待人走開,亦閣姑娘遣散了侍者,換了衣服,又聽了聽四周,方纔開了窗戶,將停在屋頂上的鴿子喚了下來。
“叫你等久了,阿青。”她拿下鴿子腿幫着的紙條兒,上面用密語寫着城南藥鋪,扣三下再三下門。她小心地收起紙條兒,放走阿青,一翻衣服,着裝便是極樸素的民間姑娘模樣。
亦閣姑娘就要離開忘仙樓一段時間了,而市井中將會多一個用暗器殺人的殺手楚閣。
合一殿的門被吱呀推開的同時,一隻鴿子恰好飛過。極輕微的撲棱翅膀的聲音,卻使屋內跪坐禮佛的人小拇指顫了顫。

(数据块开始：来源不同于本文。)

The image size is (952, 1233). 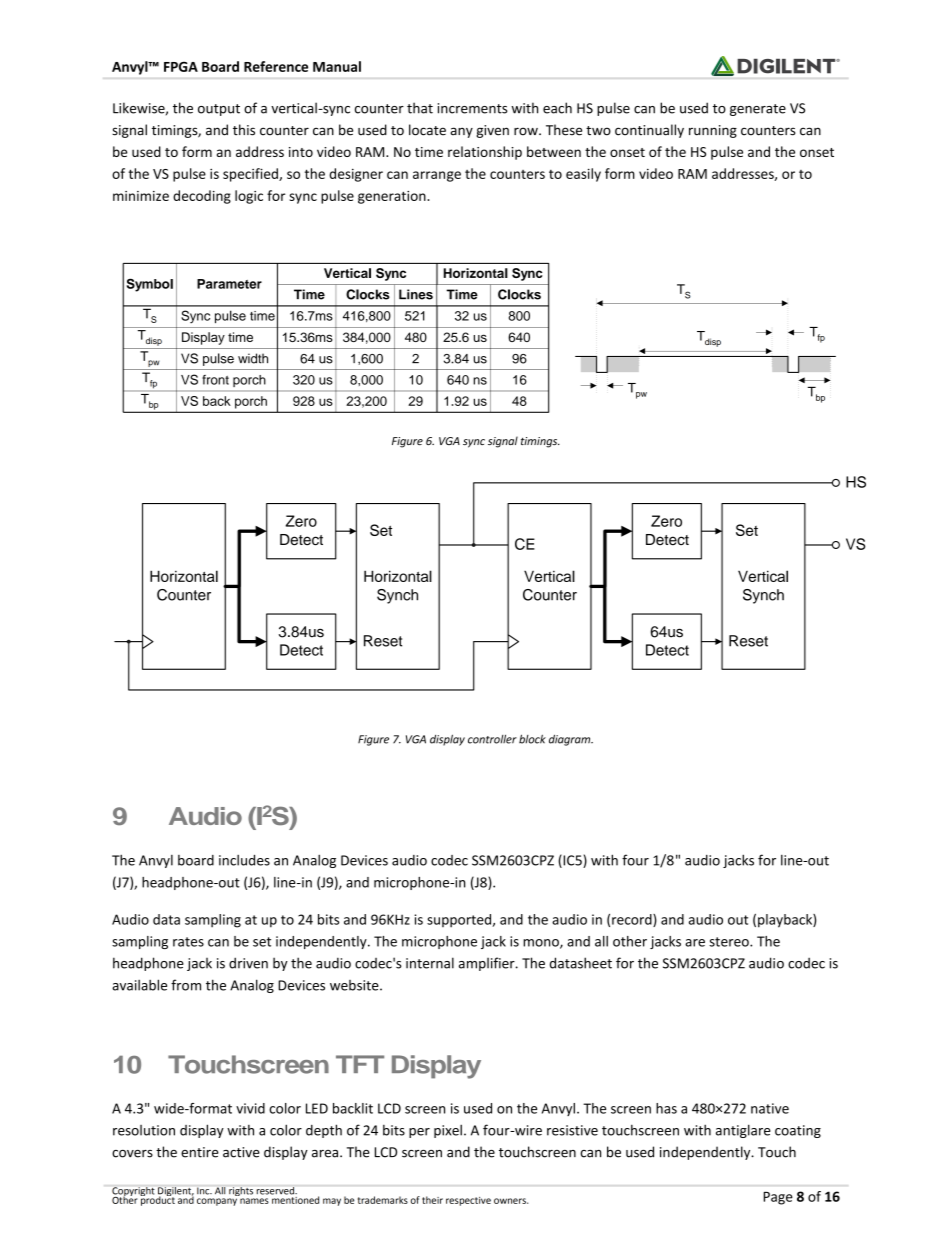 What do you see at coordinates (778, 1198) in the image?
I see `Page` at bounding box center [778, 1198].
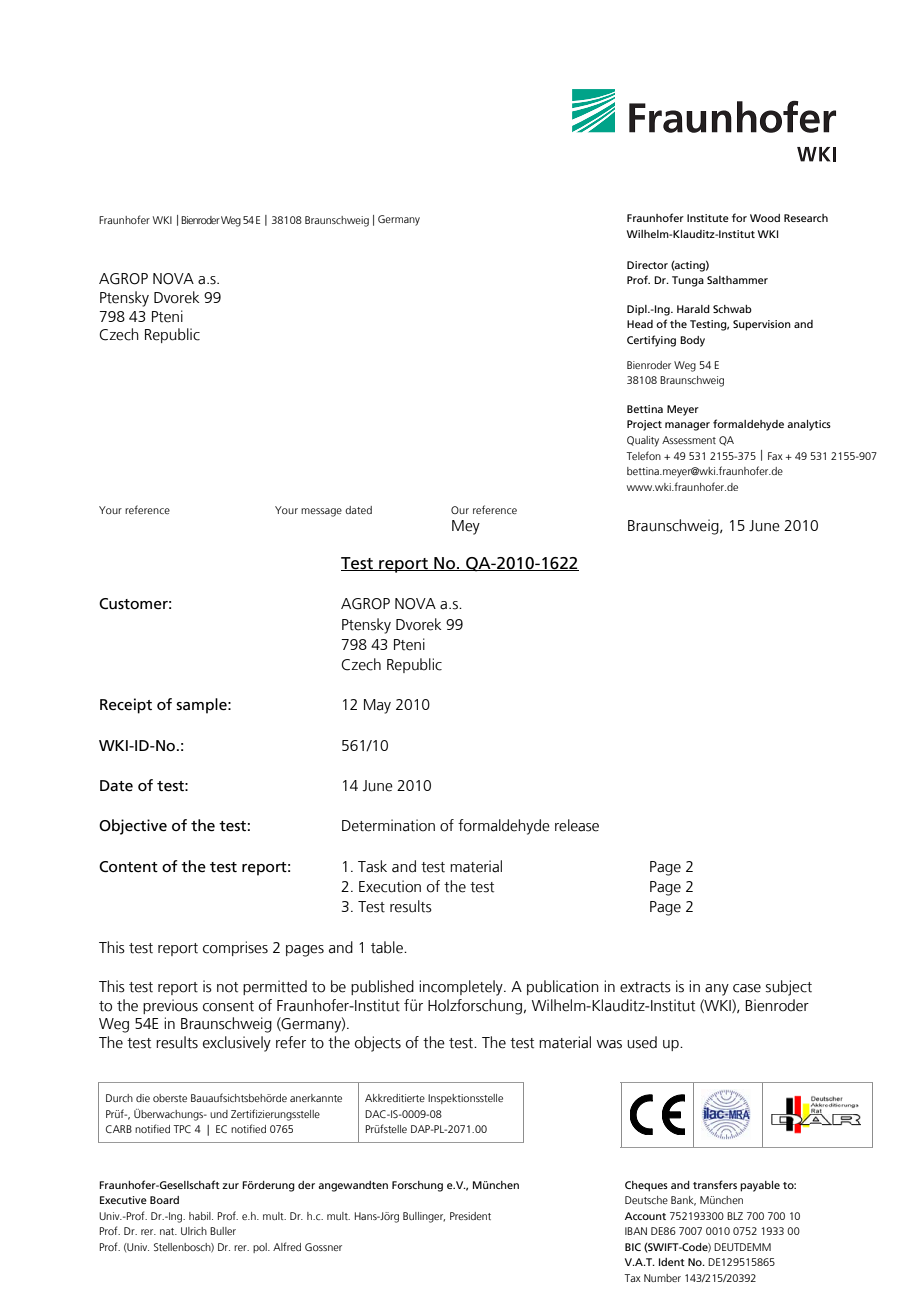 The width and height of the document is (924, 1308). What do you see at coordinates (775, 456) in the document?
I see `Fax` at bounding box center [775, 456].
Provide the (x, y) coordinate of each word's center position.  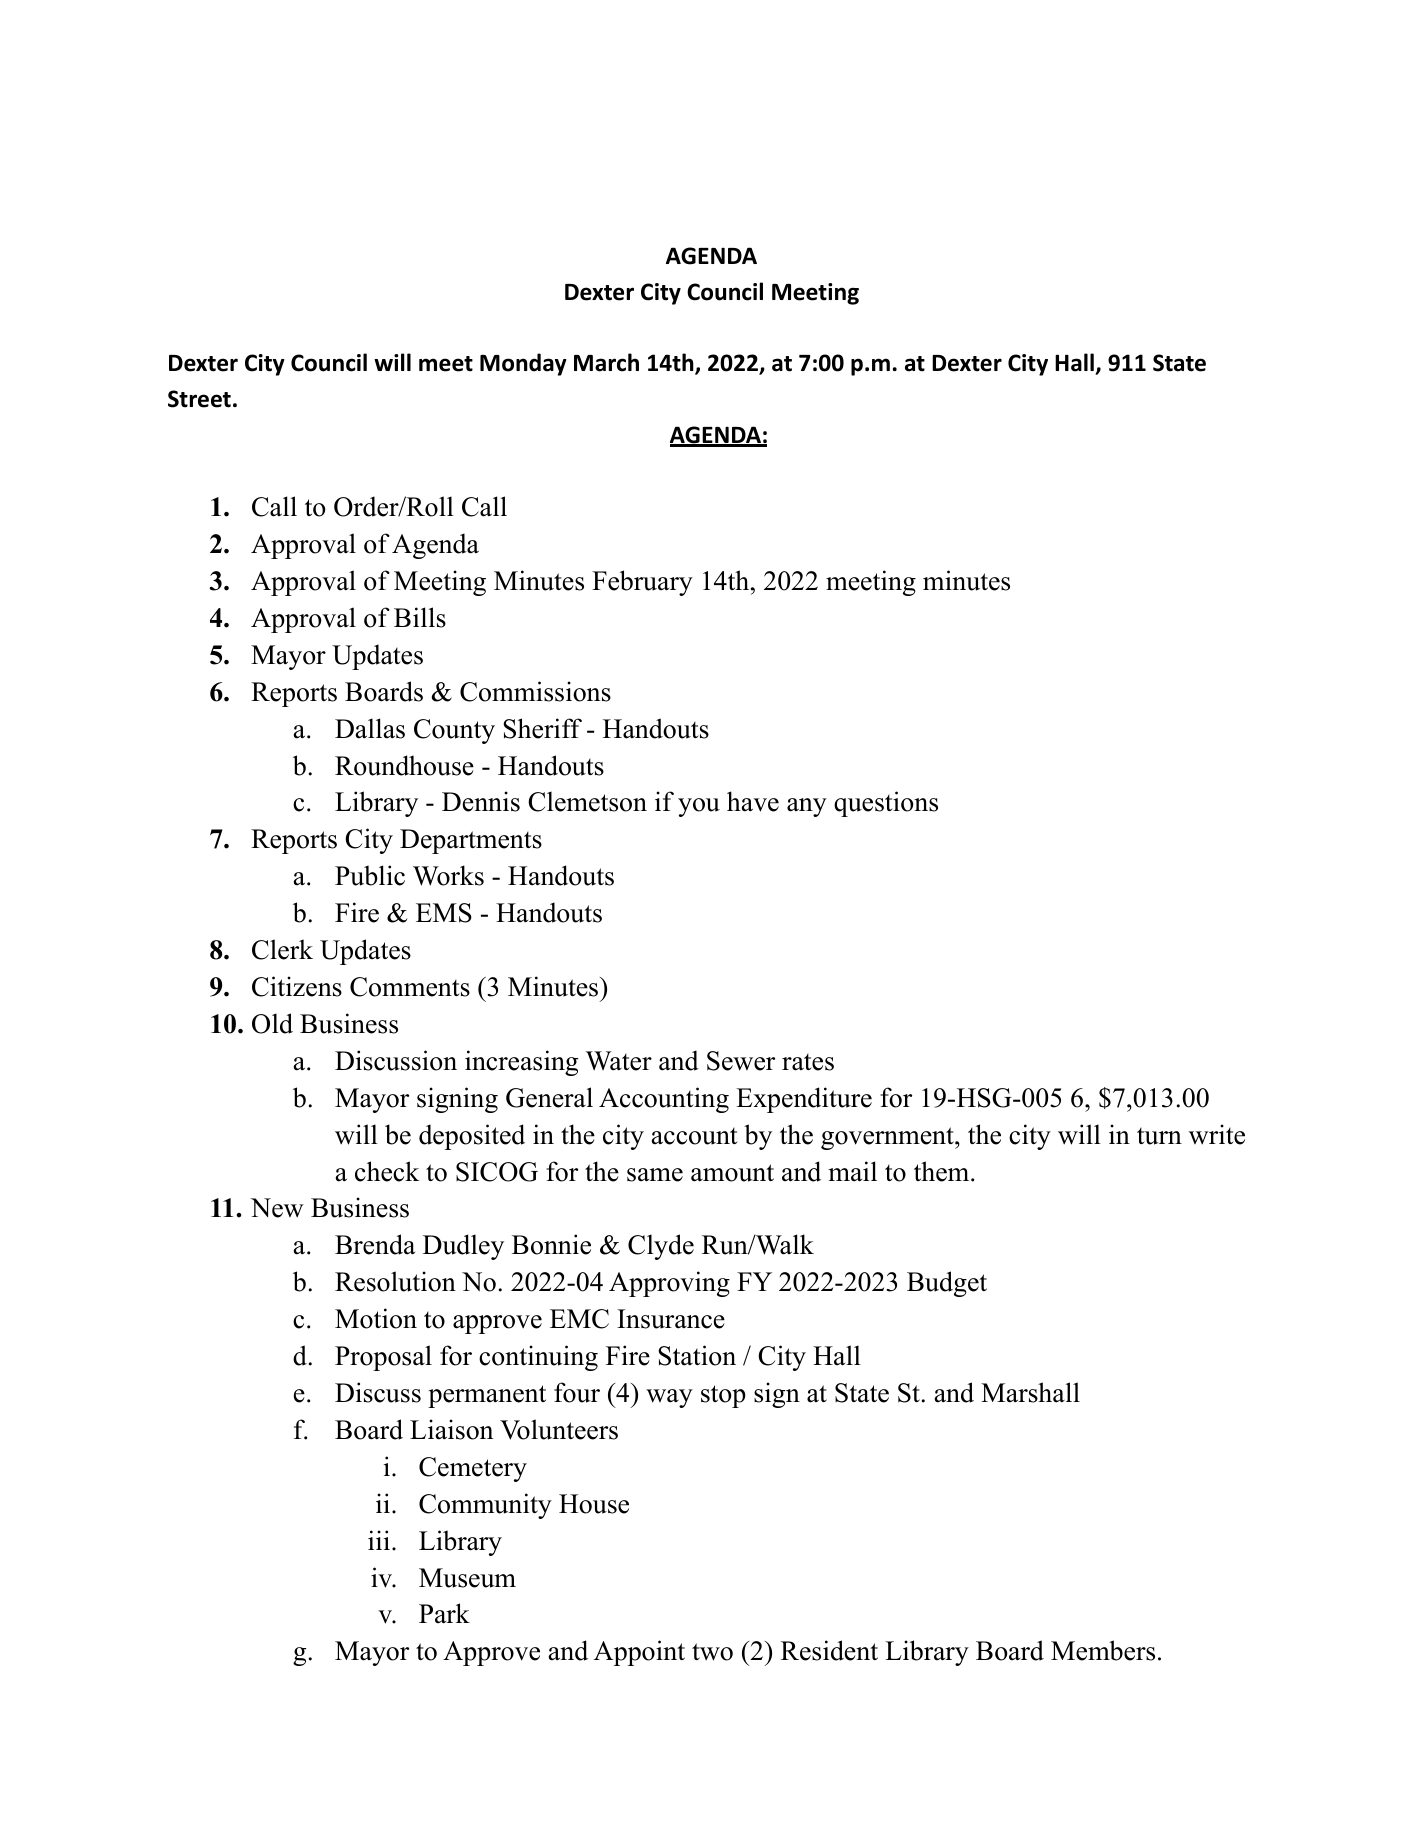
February (642, 583)
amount (732, 1173)
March (606, 362)
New (277, 1208)
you (699, 807)
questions (886, 804)
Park (444, 1613)
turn (1159, 1136)
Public (370, 875)
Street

“三皇子,今日該歇了。”身着白衣藍紋的老宦官捧着燭臺輕聲進來,和上門。“今日我心不定,想多參一會兒,誰知就到了這時候。”趙淵睜眼起身,幫着劉百石布好燭臺,擋在其前面的身子使得“四皇子離宮”五個字得以不在殿中產生迴音。
劉百石說罷,道,“三皇子可是被外面的鴿子吵的,老奴今日聽着這撲棱聲,不知怎的,也格外心驚。”
趙淵轉身看向合一殿中供奉的佛像,“吵些好。我這裏須靜,但外面終究是要亂的,早來不如晚來。鴿子亦說不準是來報喜的。”
“三皇子說的是,只是老奴擔心,這亂中衝在頭裏的,到底……保不住啊。”劉百石發顫的尾音沒入搖曳的燭光中,光影兒在冰冷的牆壁上晃了晃,平添一絲涼意。
趙淵淡淡一笑,“生死有命,參透了,就不怕了。”說罷,他走向南邊兒的安息殿,目光逐漸冰冷。